PROMPT: A full and exact copy of the listing that follows is needed.

MATERIAL SHOWN:
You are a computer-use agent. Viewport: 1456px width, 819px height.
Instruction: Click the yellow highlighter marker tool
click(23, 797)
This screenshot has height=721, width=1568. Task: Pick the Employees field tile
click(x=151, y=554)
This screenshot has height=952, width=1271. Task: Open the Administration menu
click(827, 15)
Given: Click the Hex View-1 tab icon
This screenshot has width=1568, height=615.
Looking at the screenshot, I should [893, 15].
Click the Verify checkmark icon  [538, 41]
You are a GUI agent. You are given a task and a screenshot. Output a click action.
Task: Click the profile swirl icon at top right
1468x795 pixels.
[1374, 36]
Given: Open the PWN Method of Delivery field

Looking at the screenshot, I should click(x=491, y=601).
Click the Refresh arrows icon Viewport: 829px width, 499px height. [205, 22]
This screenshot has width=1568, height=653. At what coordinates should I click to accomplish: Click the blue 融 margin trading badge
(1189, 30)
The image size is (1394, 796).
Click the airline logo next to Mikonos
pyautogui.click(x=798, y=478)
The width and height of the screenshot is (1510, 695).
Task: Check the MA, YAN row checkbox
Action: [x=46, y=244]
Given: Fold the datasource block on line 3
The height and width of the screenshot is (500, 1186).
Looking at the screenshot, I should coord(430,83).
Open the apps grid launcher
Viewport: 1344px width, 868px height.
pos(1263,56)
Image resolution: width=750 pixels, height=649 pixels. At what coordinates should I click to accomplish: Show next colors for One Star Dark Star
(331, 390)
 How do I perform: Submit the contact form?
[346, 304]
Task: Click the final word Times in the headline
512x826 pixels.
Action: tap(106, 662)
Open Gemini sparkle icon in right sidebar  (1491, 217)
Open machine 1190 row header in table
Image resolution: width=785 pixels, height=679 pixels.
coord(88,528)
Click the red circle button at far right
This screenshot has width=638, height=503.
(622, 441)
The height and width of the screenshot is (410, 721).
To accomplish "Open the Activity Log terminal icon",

REPLY:
You are a computer-use agent. Viewport: 1456px width, 819px height.
Instruction: Click the yellow highlighter marker tool
click(23, 797)
This screenshot has height=721, width=1568. Task: Pick the Employees field tile
click(x=151, y=554)
This screenshot has height=952, width=1271. Task: Open the Administration menu
click(827, 15)
Given: Click the Hex View-1 tab icon
This screenshot has width=1568, height=615.
Looking at the screenshot, I should [893, 15].
Click the Verify checkmark icon  [538, 41]
You are a GUI agent. You are given a task and a screenshot. Output a click action.
Task: Click the profile swirl icon at top right
1468x795 pixels.
[1374, 36]
Given: Open the PWN Method of Delivery field

Looking at the screenshot, I should click(x=491, y=601).
Click the Refresh arrows icon Viewport: 829px width, 499px height. [205, 22]
This screenshot has width=1568, height=653. At what coordinates should I click to accomplish: Click the blue 融 margin trading badge
(1189, 30)
The image size is (1394, 796).
Click the airline logo next to Mikonos
pyautogui.click(x=798, y=478)
The width and height of the screenshot is (1510, 695).
Task: Check the MA, YAN row checkbox
Action: [x=46, y=244]
Given: Fold the datasource block on line 3
The height and width of the screenshot is (500, 1186).
Looking at the screenshot, I should coord(430,83).
Open the apps grid launcher
Viewport: 1344px width, 868px height.
pos(1263,56)
Image resolution: width=750 pixels, height=649 pixels. At what coordinates should I click to accomplish: Show next colors for One Star Dark Star
(331, 390)
 How do I perform: Submit the contact form?
[346, 304]
Task: Click the final word Times in the headline
512x826 pixels.
Action: tap(106, 662)
Open Gemini sparkle icon in right sidebar  (1491, 217)
Open machine 1190 row header in table
Image resolution: width=785 pixels, height=679 pixels.
coord(88,528)
Click the red circle button at far right
This screenshot has width=638, height=503.
(622, 441)
The height and width of the screenshot is (410, 721).
To accomplish "Open the Activity Log terminal icon",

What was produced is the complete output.